Fourth-quarter earnings before interest, taxes, amortization and one-time items rose 50 percent to 875 million euros, beating the average estimate by analysts for 866 million euros. Sales gained 6.7 percent to 7.16 billion euros. Health- care revenue rose 7.1 percent, while lighting sales surged 9.2 percent. Philips plans to pay a dividend of 75 cents per share.
“Philips’ fourth-quarter earnings are a solid step,” said
William Mackie, an analyst at Berenberg Bank. “They show a progressive margin improvement with growth coming from healthcare and positive surprises with the lighting unit as consumer luminaires and lumileds were profitable in the quarter.”
The company is ahead of its own cost-savings plan as it lowered expenses by 471 million euros in 2012, Van Houten said in an interview on Bloomberg Television’s “Countdown.”

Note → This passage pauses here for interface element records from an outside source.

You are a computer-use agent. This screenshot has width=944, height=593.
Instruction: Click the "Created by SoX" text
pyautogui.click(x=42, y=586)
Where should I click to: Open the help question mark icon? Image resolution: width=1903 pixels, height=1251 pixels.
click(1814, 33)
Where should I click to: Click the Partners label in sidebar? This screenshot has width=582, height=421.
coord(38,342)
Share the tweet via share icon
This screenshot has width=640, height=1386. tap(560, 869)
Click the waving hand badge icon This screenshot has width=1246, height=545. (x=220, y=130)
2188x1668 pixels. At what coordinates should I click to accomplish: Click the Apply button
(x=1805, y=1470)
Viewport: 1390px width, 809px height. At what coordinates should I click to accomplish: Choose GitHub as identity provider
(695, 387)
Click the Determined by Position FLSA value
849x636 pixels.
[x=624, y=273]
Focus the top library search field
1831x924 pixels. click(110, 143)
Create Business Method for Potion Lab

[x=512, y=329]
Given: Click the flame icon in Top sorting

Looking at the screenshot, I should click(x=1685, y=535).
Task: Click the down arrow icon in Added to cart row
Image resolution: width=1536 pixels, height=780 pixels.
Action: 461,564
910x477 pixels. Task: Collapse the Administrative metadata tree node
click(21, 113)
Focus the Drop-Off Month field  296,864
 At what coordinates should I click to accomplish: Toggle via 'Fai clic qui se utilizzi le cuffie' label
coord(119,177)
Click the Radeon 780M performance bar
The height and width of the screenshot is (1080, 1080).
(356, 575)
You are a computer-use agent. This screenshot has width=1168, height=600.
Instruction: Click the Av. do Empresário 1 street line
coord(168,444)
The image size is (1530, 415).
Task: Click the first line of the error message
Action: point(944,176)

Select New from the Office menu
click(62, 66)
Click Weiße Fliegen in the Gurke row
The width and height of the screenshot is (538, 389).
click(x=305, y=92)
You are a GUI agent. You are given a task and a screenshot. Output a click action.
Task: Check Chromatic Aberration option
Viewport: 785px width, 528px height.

“We are most proud of the underlying profitability improvement. We are actually a little bit ahead of plan,” he said. “We continue to lower our overhead costs so that we can focus on what we’re good at.”
Philips competes with Siemens AG (SIE) and General Electric Co. in health-care equipment such as medical scanners as well as in lighting. Siemens and GE posted quarterly results earlier this month that beat estimates, partly as a result of a rise in health-care orders with growth coming from emerging-markets such as China and stronger-than-expected orders in U.S.
The fourth-quarter net loss widened to 358 million euros from 162 million euros a year earlier, driven by restructuring costs and a 509 million-euro fine imposed by European Union antitrust regulators over price-fixing deals on now-obsolete cathode-ray tubes used in televisions and computer monitors.
For Philips’ health-care business, “orders in Europe were strong,” Van Houten said. The “U.S. showed some weakness” as the fiscal cliff and the debt ceiling made hospitals prudent.
Van Houten predicted today that sales in 2013 will “start slow and pick up in the second half” as the economic woes in Europe and the U.S. had an impact on Philips’ order book. He reiterated the company’s full-year targets.
Siemens’ shareholders last week approved plans to spin off the underperforming Osram lighting unit into a standalone company. Osram posted a profit of 79 million euros in the fiscal first quarter, compared with 111 million last year.
Philips said in December that reorganization charges at its lighting unit in the fourth quarter will amount to 215 million euros, exceeding forecasts by 48 percent, as it merges North American sales units and eliminates warehouses in Europe.
The measures are part of a worldwide overhaul that includes reducing the workforce and closing factories in response to falling industrywide demand for conventional lamps and the rise of light-emitting diodes. The Dutch company will drop some U.S. brands targeted at corporate customers.